WRITTEN PROBLEM
Reproduce word for word the lines of the material starting at the line that contains "You are a GUI" and ending at the line that contains "Screen dimensions: 598x433", including both of those lines.

DATA PROVIDED
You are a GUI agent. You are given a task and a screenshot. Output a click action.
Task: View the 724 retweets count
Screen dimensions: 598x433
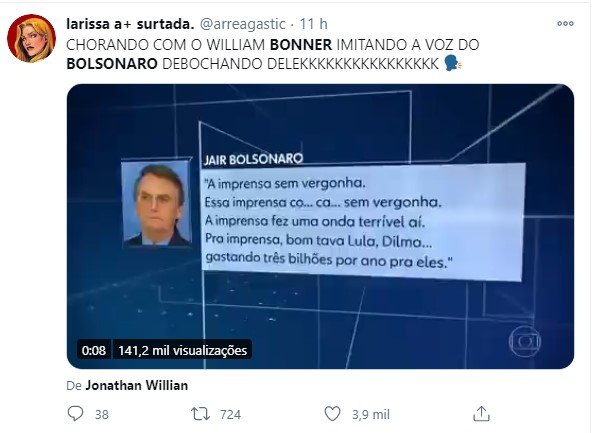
---
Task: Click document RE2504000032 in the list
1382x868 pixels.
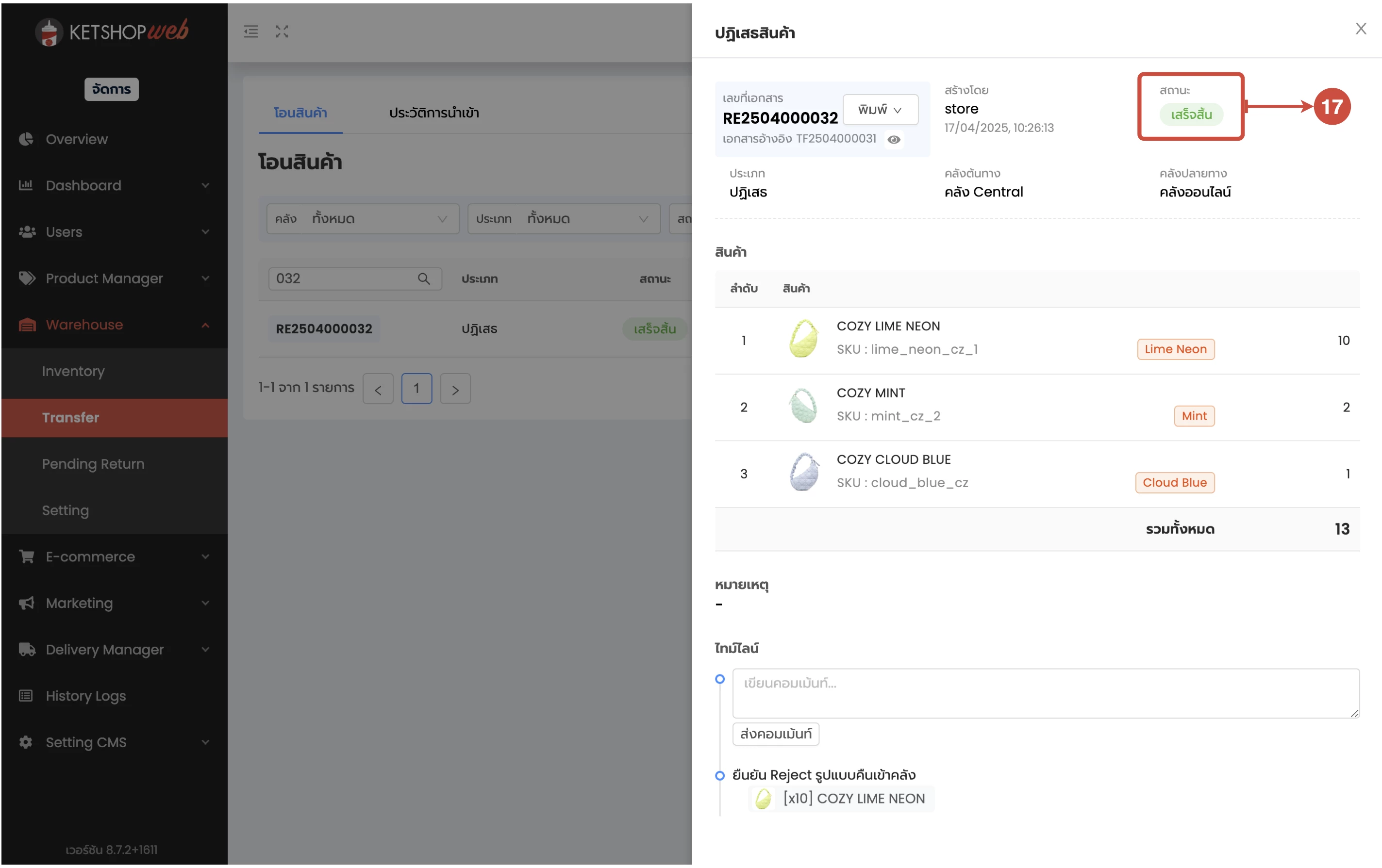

FINAL ANSWER
You are a GUI agent. You are given a task and a screenshot. Output a click action.
Task: View the 724 retweets count
Screen dimensions: 598x433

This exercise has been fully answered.